◆ **TASK LIST**:
A: In the article about DeepMind's results at the 2024 International Mathematical Olympiad, in which formal language does AlphaProof search for proof steps?
B: Continue the article about DeepMind's results at the 2024 International Mathematical Olympiad from its last sentence.

◆ **TEXT SHOWN**:

DeepMind AI Achieves Silver Medal Level at 2024 International Mathematical Olympiad
Google DeepMind's AI systems have reached a significant milestone by achieving silver medal-level performance at the 2024 International Mathematical Olympiad (IMO). The company's specialized models, AlphaProof and AlphaGeometry 2, successfully solved four out of the six problems in the prestigious competition, demonstrating the growing capabilities of AI in tackling complex mathematical tasks.

AlphaProof and AlphaGeometry 2
Two specialized AI systems were developed by Google DeepMind to solve complex mathematical problems. AlphaProof combines a pre-trained language model with the AlphaZero reinforcement learning algorithm, enabling it to solve and prove problems in algebra and number theory. AlphaGeometry 2, an enhanced version of its predecessor, focuses on geometry problems and was trained on a vast dataset of 100 million synthetic examples. This innovative data generation approach helped overcome the scarcity of human-written training data, a common obstacle in AI development for mathematical reasoning tasks.
Training Methodologies of AlphaProof and AlphaGeometry 2
AlphaProof and AlphaGeometry 2 employ innovative training methodologies to achieve their impressive mathematical reasoning capabilities. AlphaProof uses a self-play approach, solving millions of problems across various difficulty levels and mathematical topics over several weeks. It generates solution candidates and searches for proof steps in the Lean formal language, reinforcing its language model with each verified proof. AlphaGeometry 2 builds on this by integrating a Gemini language model trained on a larger dataset containing 100 million synthetic examples. To bridge the gap between natural and formal languages, researchers fine-tuned a Gemini model to translate natural language problem statements into formal mathematical language, creating a vast library of formal problems. This approach enabled the systems to tackle a wide range of mathematical challenges.

◆ **GIVEN RECORDS**:
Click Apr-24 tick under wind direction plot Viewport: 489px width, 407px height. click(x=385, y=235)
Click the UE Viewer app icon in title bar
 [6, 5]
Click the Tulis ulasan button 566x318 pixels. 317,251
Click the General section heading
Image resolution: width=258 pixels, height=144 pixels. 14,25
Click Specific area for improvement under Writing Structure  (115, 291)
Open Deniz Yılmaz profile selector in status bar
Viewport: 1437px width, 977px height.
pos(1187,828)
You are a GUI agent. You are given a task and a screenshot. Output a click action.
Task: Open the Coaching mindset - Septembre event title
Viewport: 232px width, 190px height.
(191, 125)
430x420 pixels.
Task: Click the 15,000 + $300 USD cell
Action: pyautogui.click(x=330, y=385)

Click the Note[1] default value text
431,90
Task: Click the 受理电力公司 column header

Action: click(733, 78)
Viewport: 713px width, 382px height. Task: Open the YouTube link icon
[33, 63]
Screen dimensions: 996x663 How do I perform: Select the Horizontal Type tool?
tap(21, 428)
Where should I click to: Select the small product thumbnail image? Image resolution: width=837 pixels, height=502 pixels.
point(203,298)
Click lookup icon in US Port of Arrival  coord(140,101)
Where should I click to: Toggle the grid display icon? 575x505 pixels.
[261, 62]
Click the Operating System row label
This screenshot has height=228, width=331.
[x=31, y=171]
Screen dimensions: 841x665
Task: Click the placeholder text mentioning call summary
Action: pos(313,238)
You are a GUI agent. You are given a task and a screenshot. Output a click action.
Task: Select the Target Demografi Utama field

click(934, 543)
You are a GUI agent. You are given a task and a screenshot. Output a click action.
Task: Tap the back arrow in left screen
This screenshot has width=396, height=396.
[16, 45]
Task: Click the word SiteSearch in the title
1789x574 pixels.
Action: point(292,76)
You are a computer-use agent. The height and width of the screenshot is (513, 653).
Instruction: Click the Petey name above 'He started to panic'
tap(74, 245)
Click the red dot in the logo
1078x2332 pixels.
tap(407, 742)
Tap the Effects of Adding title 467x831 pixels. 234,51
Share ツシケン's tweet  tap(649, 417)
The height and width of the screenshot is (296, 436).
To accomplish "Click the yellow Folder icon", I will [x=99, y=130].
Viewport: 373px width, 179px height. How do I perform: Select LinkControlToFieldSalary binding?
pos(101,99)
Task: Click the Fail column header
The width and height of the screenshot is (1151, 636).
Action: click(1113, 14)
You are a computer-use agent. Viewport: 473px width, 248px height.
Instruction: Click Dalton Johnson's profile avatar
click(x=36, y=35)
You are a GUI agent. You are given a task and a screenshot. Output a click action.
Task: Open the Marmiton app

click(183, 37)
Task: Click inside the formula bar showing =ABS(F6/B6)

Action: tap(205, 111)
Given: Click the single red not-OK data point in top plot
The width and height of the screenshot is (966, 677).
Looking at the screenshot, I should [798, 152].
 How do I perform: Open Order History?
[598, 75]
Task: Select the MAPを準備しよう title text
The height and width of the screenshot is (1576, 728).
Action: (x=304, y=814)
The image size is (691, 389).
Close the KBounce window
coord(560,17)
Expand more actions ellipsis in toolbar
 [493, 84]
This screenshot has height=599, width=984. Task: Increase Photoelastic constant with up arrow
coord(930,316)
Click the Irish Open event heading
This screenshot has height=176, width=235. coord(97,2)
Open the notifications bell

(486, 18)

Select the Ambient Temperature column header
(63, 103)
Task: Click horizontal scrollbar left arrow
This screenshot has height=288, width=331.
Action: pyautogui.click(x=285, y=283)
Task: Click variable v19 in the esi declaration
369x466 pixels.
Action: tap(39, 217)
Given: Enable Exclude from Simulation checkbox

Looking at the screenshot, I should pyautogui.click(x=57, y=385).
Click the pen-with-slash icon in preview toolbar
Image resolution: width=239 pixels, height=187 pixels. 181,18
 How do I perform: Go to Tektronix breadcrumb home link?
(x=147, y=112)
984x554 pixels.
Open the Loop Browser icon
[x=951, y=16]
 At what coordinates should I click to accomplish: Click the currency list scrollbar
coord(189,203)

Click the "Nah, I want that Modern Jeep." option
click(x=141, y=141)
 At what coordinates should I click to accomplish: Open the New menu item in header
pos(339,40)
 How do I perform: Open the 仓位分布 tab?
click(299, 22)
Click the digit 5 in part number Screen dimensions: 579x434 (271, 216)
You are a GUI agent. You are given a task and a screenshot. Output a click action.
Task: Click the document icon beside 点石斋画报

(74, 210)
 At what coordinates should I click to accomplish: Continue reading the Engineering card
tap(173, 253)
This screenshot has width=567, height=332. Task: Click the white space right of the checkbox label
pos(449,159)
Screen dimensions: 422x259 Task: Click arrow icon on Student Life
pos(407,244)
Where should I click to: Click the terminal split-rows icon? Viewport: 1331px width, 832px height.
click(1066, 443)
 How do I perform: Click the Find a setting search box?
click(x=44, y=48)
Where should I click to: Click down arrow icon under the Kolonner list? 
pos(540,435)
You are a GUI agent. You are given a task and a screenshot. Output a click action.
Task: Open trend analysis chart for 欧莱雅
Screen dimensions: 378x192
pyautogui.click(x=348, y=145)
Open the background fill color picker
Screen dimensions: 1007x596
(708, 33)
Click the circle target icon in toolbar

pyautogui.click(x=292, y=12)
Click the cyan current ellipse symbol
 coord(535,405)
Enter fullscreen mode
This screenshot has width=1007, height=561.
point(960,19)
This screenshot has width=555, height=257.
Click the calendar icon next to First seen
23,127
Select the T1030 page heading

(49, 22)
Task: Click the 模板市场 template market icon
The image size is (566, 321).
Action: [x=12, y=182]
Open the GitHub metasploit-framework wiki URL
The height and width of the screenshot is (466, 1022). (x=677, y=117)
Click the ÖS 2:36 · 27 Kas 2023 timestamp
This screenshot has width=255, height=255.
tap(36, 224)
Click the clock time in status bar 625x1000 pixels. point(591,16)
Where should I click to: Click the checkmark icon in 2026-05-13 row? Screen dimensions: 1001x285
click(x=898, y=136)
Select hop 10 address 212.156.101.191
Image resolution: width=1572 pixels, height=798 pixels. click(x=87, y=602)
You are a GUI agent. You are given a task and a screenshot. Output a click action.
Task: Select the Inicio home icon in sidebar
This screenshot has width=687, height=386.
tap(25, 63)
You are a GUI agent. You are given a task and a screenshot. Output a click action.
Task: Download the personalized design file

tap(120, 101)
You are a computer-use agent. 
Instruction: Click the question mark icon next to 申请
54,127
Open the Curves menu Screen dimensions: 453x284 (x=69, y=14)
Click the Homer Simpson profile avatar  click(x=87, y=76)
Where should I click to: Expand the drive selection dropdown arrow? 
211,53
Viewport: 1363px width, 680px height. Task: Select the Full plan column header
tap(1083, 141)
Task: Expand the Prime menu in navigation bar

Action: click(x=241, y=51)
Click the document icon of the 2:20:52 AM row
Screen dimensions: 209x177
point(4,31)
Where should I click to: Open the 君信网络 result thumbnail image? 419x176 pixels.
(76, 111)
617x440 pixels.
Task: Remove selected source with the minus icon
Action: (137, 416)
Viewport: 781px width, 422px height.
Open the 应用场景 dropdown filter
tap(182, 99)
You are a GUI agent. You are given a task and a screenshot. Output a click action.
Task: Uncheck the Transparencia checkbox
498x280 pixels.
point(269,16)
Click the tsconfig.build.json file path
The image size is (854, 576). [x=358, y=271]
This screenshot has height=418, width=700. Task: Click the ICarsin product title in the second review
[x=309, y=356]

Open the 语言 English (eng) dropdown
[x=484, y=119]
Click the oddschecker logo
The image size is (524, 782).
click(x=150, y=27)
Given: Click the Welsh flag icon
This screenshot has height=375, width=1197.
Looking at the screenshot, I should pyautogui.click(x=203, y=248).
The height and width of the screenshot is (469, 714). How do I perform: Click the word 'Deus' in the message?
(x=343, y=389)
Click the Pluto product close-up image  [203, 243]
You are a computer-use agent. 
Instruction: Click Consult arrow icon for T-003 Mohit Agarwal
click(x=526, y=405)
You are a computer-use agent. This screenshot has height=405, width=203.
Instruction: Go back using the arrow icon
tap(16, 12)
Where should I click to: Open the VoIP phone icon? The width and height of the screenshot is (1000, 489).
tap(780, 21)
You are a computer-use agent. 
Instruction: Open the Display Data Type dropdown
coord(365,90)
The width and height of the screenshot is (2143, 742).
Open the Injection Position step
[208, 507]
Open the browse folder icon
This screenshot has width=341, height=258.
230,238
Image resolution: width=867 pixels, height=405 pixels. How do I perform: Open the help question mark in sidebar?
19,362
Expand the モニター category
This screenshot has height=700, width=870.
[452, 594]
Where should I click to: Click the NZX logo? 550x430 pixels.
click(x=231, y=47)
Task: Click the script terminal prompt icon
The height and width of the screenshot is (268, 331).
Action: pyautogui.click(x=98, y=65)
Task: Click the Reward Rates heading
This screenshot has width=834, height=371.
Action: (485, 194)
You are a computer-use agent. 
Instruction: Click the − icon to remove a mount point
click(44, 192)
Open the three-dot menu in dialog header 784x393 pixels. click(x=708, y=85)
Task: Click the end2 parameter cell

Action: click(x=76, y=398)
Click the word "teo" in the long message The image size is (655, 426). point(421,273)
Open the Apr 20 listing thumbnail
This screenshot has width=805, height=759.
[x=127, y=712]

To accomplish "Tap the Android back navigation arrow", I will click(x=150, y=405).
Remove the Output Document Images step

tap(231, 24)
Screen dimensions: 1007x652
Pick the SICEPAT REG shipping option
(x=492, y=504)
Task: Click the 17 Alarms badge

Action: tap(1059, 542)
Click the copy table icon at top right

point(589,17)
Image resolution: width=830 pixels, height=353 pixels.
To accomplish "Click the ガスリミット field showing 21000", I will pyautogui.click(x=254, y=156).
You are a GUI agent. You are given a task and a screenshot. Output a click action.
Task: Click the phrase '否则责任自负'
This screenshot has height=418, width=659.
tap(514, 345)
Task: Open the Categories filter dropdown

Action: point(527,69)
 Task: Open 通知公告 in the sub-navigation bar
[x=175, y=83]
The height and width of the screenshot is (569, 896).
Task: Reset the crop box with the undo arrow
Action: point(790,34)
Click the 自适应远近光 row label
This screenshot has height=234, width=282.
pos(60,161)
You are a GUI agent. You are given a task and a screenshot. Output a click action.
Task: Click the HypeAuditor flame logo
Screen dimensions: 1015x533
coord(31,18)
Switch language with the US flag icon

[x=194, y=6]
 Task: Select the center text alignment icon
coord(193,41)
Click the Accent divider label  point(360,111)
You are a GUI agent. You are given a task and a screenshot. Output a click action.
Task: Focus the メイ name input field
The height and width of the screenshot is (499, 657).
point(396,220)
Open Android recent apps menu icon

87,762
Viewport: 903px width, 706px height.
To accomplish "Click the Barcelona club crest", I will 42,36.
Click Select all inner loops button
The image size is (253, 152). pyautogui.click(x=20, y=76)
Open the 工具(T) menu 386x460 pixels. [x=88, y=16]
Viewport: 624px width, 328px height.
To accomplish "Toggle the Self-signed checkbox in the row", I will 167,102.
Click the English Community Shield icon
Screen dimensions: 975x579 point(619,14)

◆ **RESPONSES BY ITEM NUMBER**:
A: Lean

B:
Performance at the 2024 IMO
At the 2024 International Mathematical Olympiad, AlphaProof successfully solved two algebra problems and one number theory problem, while AlphaGeometry 2 solved one geometry problem. Their combined solutions earned a total of 28 points out of a possible 42, equivalent to a silver medal performance and just one point shy of the gold medal threshold. Notably, AlphaGeometry 2 solved its problem in just 19 seconds, showcasing its remarkable efficiency. The problems were manually translated into formal mathematical language for the AI systems, and the solutions took anywhere from a few minutes to three days to generate.
Significance of the Achievement
This milestone represents a significant leap forward in AI's ability to handle complex mathematical reasoning, a task previously challenging for machines. The success of AlphaProof and AlphaGeometry 2 demonstrates that AI can now perform the high-level logical reasoning, abstraction, and hierarchical planning required to solve IMO problems. Particularly noteworthy is that the AI systems produced human-readable proofs and used classical geometry rules, similar to human competitors. This achievement was acknowledged by expert mathematicians, including Fields Medalist Tim Gowers, who expressed surprise at AI's ability to find the "magic keys" that unlock complex problems. The systems' performance approaches that of human gold medalists, with AlphaGeometry 2 solving 83% of all historical IMO geometry problems from the past 25 years, a significant improvement over its predecessor's 53% success rate.
Future Potential of AI in Mathematics
The successful performance of AlphaProof and AlphaGeometry 2 at the IMO opens new possibilities for AI-assisted mathematical research and problem-solving. These systems could potentially help mathematicians discover new insights, solve open problems, and accelerate scientific discovery. At the same time, DeepMind researchers acknowledge that AI still lacks the creativity and problem-solving intuition of human mathematicians, suggesting further development is needed for AI to fully match human capabilities in mathematics. As these systems continue to evolve, they could become powerful computational tools, akin to calculators, assisting humans in formulating mathematical proofs and exploring complex hypotheses.